When you spot the word "will" in a line of the data below, copy that line.
********
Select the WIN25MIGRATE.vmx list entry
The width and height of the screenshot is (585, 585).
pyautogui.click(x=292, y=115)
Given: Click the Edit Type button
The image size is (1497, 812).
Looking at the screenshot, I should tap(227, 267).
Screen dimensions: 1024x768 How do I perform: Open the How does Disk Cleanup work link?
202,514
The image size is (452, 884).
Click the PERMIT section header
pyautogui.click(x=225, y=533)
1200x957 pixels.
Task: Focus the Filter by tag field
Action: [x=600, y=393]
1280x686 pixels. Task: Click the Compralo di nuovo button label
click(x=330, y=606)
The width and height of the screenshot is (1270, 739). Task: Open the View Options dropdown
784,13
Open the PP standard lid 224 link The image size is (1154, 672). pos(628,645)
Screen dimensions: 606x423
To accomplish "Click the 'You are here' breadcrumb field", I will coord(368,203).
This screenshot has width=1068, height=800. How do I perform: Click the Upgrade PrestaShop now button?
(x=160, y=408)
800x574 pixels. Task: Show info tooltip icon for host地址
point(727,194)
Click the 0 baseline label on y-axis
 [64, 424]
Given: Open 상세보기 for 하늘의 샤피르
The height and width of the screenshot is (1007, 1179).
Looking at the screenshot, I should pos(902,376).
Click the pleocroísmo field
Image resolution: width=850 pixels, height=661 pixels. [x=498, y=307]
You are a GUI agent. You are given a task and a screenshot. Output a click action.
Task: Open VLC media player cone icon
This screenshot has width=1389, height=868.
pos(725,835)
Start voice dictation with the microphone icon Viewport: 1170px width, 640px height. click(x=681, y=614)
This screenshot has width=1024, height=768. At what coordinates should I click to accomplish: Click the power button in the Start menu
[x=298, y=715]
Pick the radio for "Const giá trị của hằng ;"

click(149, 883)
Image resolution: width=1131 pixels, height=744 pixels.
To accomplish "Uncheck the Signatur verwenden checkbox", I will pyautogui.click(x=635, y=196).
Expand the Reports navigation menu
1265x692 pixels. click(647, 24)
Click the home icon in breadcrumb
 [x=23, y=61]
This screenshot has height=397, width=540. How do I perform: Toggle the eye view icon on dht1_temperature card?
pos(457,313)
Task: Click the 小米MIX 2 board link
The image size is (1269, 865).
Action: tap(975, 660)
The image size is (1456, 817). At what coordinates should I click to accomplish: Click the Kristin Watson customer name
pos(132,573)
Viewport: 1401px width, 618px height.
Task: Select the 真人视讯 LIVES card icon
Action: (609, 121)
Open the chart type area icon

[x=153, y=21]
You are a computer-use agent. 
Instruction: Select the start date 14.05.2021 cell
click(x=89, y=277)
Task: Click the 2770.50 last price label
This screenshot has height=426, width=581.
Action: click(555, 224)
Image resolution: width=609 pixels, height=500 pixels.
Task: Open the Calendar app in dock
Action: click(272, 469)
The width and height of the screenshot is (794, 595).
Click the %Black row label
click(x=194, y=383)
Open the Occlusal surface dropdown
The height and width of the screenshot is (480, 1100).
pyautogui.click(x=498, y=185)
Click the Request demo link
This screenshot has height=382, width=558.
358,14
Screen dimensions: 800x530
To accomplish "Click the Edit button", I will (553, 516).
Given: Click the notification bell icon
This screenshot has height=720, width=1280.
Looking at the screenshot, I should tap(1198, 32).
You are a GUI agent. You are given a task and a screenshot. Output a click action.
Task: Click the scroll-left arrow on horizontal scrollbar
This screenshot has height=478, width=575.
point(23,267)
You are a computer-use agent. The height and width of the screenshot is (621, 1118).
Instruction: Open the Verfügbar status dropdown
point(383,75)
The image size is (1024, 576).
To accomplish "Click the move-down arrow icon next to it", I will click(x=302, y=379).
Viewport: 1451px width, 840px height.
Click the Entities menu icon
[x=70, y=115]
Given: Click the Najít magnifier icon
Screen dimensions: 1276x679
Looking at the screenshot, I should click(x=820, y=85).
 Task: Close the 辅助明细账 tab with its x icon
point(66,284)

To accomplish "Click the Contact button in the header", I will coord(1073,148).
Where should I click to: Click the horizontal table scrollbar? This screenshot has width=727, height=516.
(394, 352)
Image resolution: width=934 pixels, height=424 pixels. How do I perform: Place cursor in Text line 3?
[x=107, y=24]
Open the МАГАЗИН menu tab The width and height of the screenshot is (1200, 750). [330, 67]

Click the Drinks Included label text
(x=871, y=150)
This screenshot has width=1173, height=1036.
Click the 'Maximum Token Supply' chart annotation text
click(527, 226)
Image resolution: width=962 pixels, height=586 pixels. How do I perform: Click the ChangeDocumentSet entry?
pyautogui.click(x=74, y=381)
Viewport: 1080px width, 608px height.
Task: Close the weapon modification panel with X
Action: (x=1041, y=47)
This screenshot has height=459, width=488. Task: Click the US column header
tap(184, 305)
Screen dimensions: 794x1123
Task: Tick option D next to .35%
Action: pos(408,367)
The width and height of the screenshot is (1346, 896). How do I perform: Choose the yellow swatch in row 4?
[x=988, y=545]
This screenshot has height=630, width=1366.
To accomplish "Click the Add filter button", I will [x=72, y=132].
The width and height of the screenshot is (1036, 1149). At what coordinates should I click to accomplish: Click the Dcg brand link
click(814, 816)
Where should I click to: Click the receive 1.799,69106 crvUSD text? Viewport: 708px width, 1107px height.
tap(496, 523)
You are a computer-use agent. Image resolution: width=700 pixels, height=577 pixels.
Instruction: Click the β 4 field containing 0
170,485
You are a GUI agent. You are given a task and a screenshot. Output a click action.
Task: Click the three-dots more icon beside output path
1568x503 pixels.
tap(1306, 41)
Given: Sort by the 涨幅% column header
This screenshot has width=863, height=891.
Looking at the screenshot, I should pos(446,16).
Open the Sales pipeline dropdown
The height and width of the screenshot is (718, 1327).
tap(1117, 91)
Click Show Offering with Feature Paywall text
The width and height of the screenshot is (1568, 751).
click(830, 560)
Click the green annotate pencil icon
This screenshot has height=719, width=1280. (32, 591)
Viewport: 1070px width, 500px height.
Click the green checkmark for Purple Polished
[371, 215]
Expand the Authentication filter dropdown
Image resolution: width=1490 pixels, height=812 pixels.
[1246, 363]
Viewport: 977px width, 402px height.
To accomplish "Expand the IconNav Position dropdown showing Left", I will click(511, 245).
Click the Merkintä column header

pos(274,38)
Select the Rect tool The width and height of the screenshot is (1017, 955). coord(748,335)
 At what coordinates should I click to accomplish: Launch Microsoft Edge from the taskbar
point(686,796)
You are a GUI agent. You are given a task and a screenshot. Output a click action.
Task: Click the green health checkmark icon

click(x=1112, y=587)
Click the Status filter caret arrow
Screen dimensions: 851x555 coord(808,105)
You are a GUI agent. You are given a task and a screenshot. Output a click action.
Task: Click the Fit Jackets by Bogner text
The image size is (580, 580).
********
#### RESULT OF THE EXERCISE
To accomplish "Click the 'You are here' breadcrumb field", I will coord(368,203).
To accomplish "Uncheck the Signatur verwenden checkbox", I will pyautogui.click(x=635, y=196).
To accomplish "Click the Edit button", I will (553, 516).
To accomplish "Click the move-down arrow icon next to it", I will click(x=302, y=379).
To accomplish "Click the Contact button in the header", I will coord(1073,148).
To accomplish "Click the Add filter button", I will [x=72, y=132].
To accomplish "Expand the IconNav Position dropdown showing Left", I will click(511, 245).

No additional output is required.